The SysUpdate RAT (Remote Access Trojan) is a part of the very wide arsenal of hacking tools used by the infamous Chinese hacking group called Bronze Union. Due to the consistency of their activities and high-profile targets, the Bronze Union group have been given the APT (Advanced Persistent Threat) title. While the SysUpdate RAT is one of the private hacking tools, which the Bronze Union APT employs, they are known for often using public utilities in their attacks too. This is not a common practice among high-profile APTs, but it does not stop the Bronze Union.
The SysUpdate Trojan has been confirmed to be involved in campaigns targeting organizations based in Turkey and Mongolia. It is likely that these are not the only cases where the Bronze Union group has employed the SysUpdate RAT, and it has been used in some previous attacks too. The main goal of the SysUpdate RAT is to bypass the security measures of the infiltrated system and then drop a secondary stage threatening payload. Since this is the main purpose of the SysUpdate Trojan, the hacking group has not bothered to pack it with many features.

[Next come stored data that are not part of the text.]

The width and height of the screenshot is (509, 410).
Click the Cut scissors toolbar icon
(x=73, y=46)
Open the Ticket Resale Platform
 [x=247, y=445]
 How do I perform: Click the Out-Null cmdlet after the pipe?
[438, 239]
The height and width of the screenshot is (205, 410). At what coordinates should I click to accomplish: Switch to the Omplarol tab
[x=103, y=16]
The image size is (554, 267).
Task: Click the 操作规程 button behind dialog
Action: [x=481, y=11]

The infection vector used by the Bronze Union hacking group is likely to be phishing spam email campaigns containing infected attachments in the shape of RTF (Rich Text Format) files. Malware experts speculate that this may not be the only propagation method employed by the APT. It is likely that they also have used collected login credentials to load the SysUpdate RAT on the chosen host manually.

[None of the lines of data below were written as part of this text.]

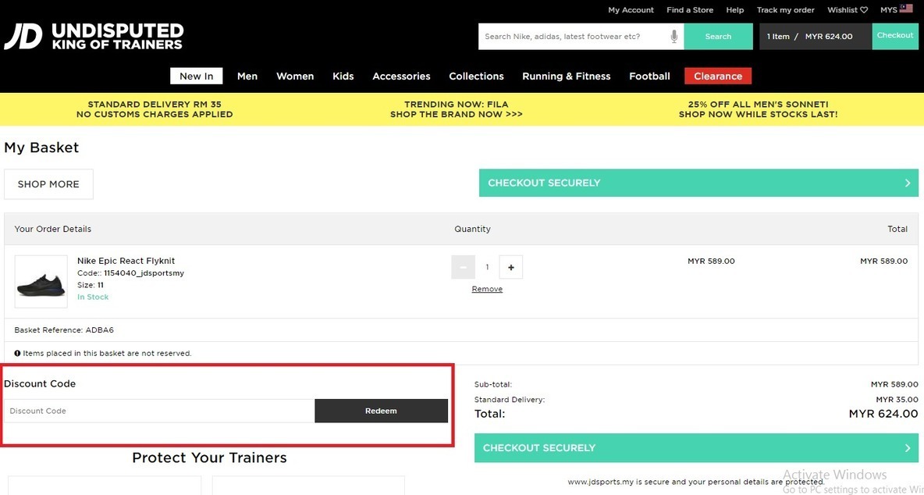Image resolution: width=924 pixels, height=495 pixels.
Task: Click the header Checkout button
Action: point(894,36)
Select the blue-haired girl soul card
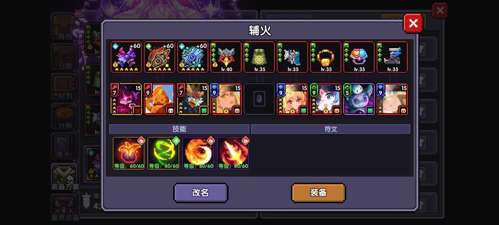This screenshot has height=225, width=499. (x=326, y=99)
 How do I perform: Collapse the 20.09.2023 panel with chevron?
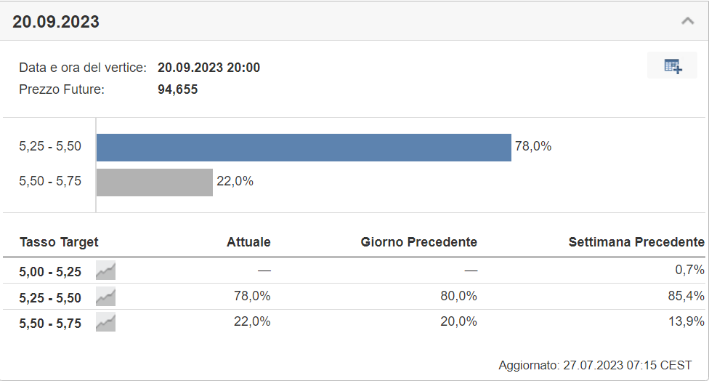[x=688, y=21]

The fact that the Bronze Union group have decided to have a first and second payload is a pretty cunning technique on their part. The purpose of this is to confuse malware researchers who may manage to catch up to the attackers and see the SysUpdate in action. However, what will they find out? SysUpdate reveals nothing about the threat that the attackers are planning to use so that cybersecurity experts would have no idea whether Bronze Union planned to use a contemporary RAT, an infostealer, a backdoor or another popular cyber-threat. SysUpdate's simple nature and purpose are to keep the infrastructure and plans of the Bronze Union group a secret in case they are caught on time.